■ **What you have to do**:
Copy out, from the data below, each line in which the word "computer" occurs.

*** Opening of Stored data ***

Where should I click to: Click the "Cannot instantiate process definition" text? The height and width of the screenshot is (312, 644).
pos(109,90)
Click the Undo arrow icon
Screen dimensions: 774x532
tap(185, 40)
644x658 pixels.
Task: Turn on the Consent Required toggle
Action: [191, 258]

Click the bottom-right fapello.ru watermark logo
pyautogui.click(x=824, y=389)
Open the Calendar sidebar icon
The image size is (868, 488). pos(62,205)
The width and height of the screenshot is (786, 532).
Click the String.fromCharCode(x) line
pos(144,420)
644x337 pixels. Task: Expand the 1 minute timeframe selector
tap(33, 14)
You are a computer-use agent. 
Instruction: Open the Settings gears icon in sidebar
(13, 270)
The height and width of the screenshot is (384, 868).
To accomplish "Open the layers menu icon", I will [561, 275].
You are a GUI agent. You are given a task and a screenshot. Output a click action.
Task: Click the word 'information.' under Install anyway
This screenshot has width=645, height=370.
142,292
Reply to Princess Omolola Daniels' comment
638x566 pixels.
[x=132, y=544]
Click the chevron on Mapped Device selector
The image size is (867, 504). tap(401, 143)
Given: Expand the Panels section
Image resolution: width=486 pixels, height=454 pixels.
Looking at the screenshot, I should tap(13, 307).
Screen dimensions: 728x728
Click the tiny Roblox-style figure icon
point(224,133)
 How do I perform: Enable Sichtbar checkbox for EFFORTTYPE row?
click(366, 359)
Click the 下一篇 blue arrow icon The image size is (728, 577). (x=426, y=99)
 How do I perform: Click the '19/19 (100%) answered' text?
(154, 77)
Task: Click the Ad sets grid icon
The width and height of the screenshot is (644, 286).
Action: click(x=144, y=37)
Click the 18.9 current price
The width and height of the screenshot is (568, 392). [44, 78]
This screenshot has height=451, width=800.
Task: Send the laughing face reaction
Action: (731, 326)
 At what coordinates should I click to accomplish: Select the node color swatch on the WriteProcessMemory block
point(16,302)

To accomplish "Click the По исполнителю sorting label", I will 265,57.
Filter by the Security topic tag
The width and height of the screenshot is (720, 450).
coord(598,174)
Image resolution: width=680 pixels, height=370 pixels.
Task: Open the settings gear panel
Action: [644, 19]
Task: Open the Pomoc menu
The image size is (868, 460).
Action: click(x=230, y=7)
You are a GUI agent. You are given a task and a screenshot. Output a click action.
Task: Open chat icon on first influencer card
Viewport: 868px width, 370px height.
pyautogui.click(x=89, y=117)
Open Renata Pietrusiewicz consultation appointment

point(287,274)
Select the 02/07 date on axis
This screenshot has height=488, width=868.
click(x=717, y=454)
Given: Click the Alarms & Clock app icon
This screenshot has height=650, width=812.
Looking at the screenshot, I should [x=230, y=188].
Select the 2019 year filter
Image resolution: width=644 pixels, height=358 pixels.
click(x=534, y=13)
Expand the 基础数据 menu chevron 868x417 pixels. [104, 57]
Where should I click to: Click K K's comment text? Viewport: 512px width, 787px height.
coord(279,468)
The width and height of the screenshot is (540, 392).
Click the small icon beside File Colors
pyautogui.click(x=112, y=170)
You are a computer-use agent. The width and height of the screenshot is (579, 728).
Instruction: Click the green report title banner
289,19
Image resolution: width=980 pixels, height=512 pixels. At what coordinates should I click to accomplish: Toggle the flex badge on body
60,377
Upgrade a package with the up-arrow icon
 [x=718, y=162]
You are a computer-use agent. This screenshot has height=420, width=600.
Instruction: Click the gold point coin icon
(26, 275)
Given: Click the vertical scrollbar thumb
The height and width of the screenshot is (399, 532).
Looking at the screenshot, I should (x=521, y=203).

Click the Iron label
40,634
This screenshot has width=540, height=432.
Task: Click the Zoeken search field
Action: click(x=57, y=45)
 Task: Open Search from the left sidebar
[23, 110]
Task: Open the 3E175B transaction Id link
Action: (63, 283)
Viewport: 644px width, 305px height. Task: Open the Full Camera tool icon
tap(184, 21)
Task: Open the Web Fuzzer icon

*** Close of Stored data ***

■ **Solution to the exercise**:
You are a computer-use agent. 
You are a computer-use agent. The width and height of the screenshot is (579, 728).
You are a computer-use agent. This screenshot has height=420, width=600.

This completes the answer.